Dataset records:
---

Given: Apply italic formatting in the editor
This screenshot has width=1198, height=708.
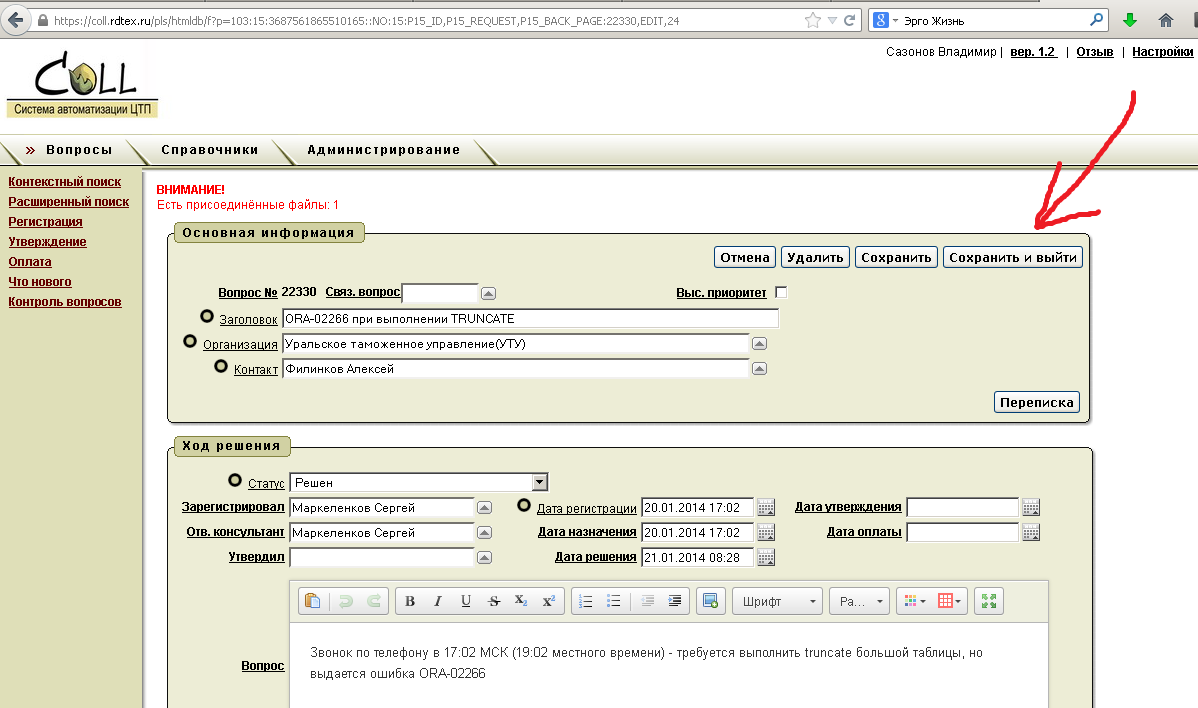Looking at the screenshot, I should [437, 601].
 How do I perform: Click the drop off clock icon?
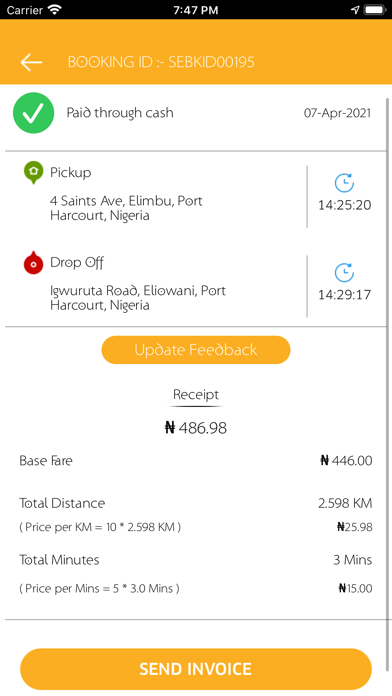344,273
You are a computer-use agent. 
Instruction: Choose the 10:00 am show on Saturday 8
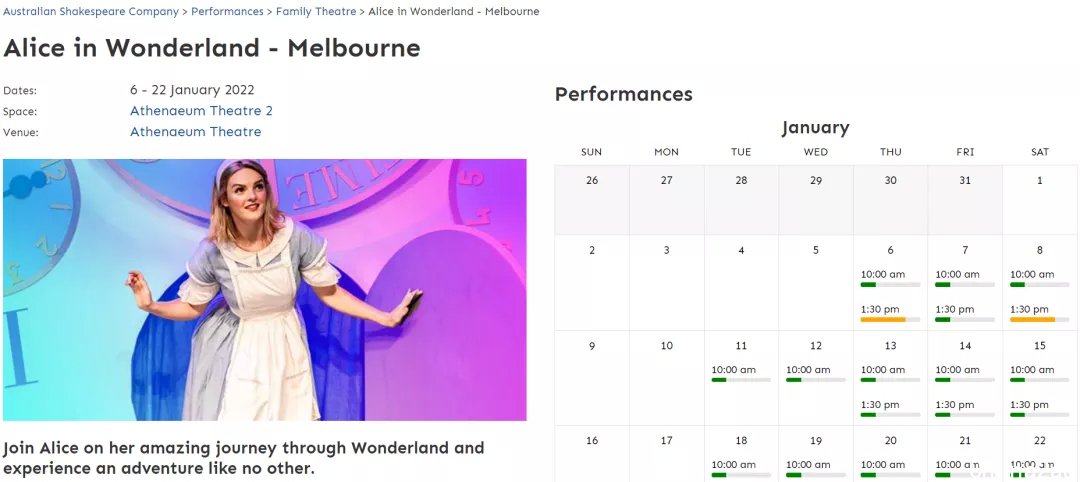point(1032,274)
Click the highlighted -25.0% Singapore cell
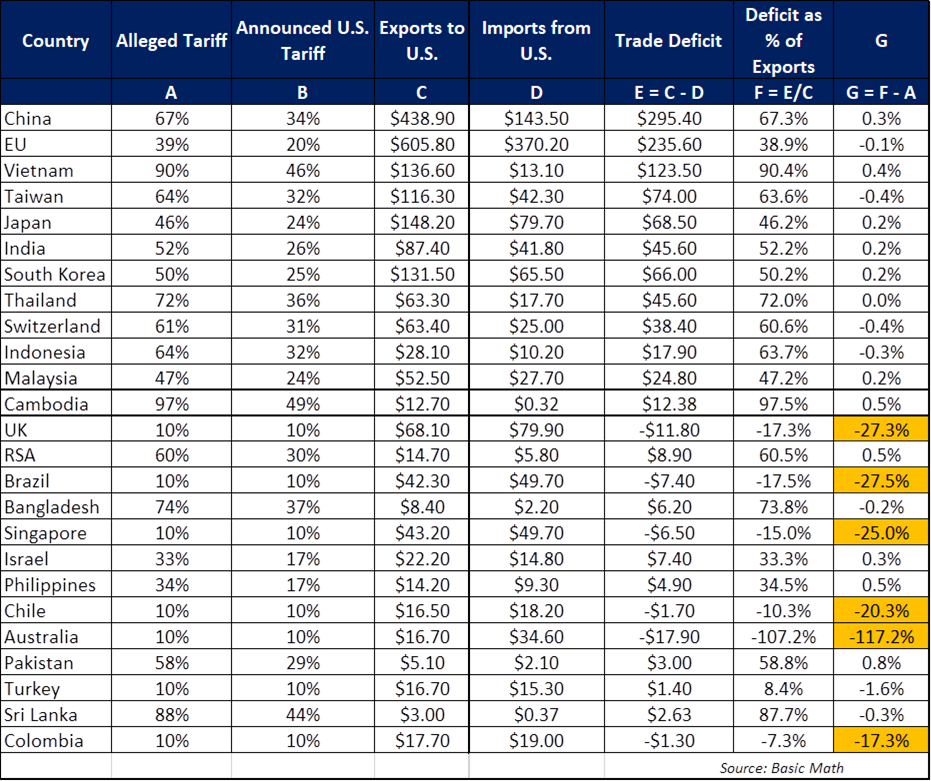The image size is (931, 781). click(881, 534)
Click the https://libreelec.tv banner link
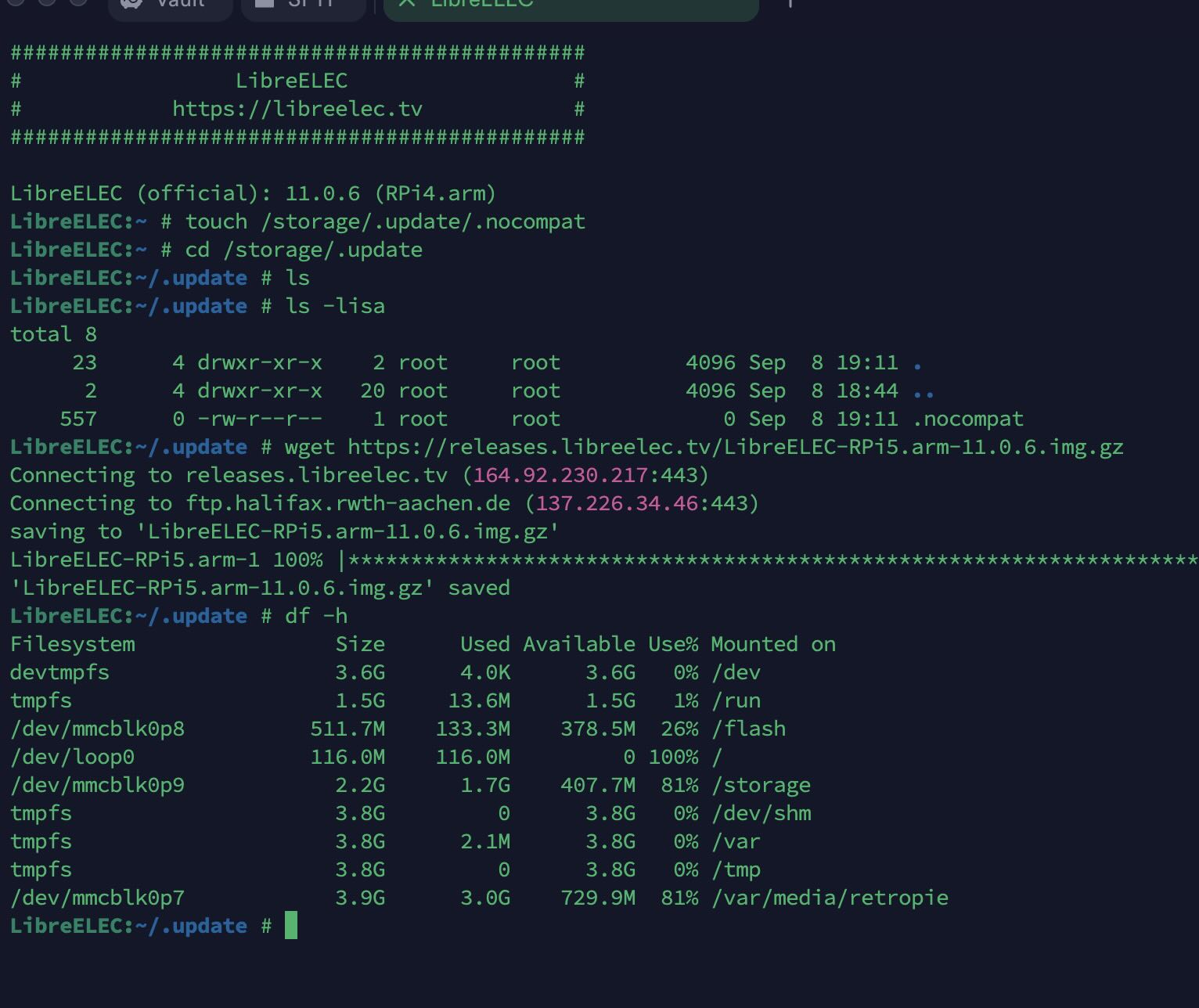The image size is (1199, 1008). [x=297, y=109]
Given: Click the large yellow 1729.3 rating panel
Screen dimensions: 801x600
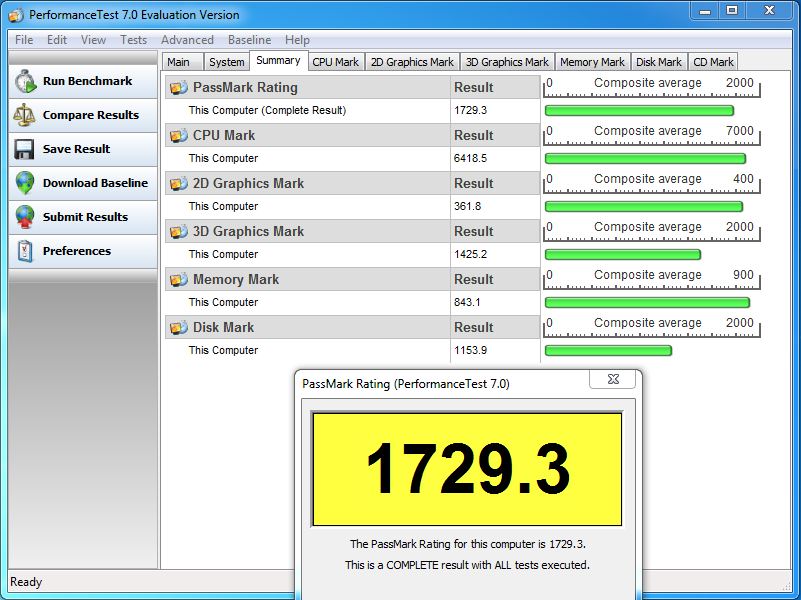Looking at the screenshot, I should click(x=467, y=469).
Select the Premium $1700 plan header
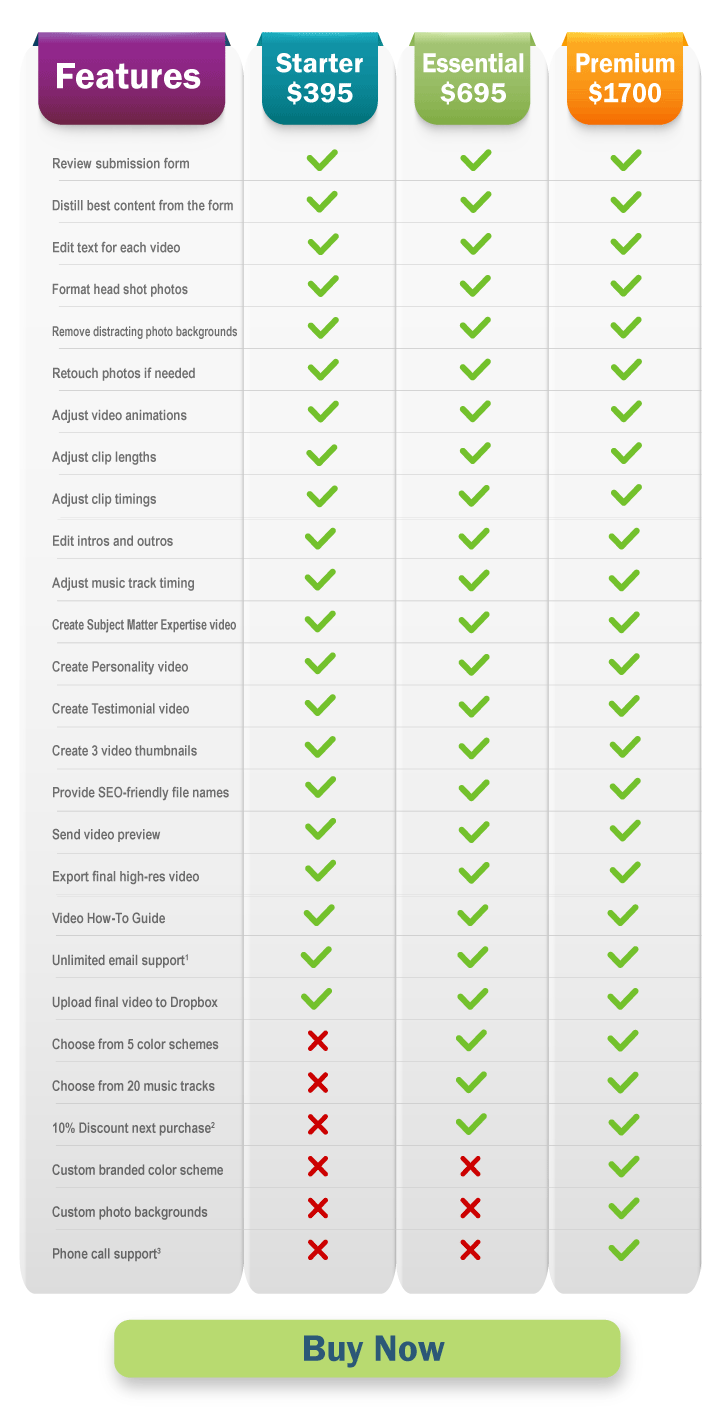 point(625,78)
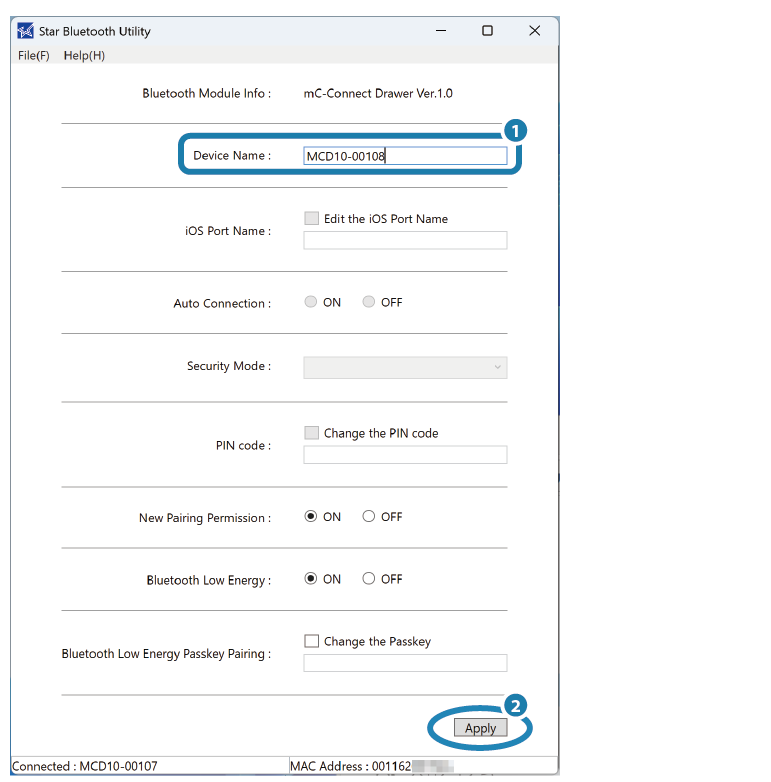Minimize the Star Bluetooth Utility window
The image size is (771, 782).
pyautogui.click(x=440, y=31)
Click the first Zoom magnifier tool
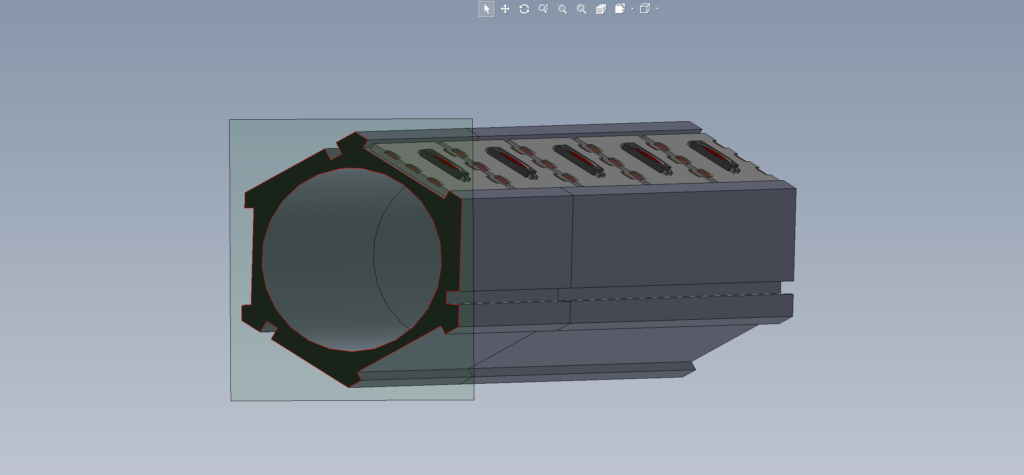The image size is (1024, 475). tap(543, 9)
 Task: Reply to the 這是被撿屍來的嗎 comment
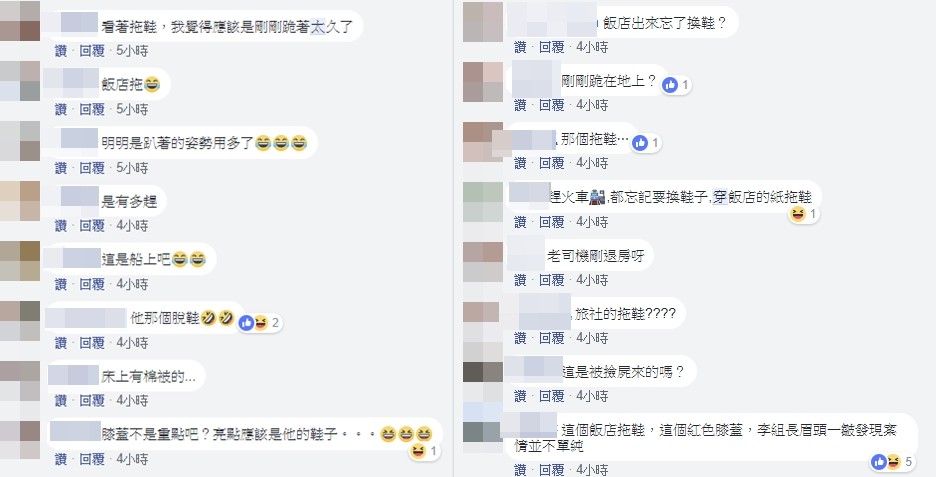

---

● Assigned task: What are the lines in the records above, word for word, from the one containing "Click the highlighted -25.0% Singapore cell" through the one containing "Given: Click the", both ends included and pictures left out?

● Task output:
Click the highlighted -25.0% Singapore cell
The image size is (931, 781). click(881, 534)
Click the https://libreelec.tv banner link
The image size is (1199, 1008). [x=297, y=109]
Given: Click the large yellow 1729.3 rating panel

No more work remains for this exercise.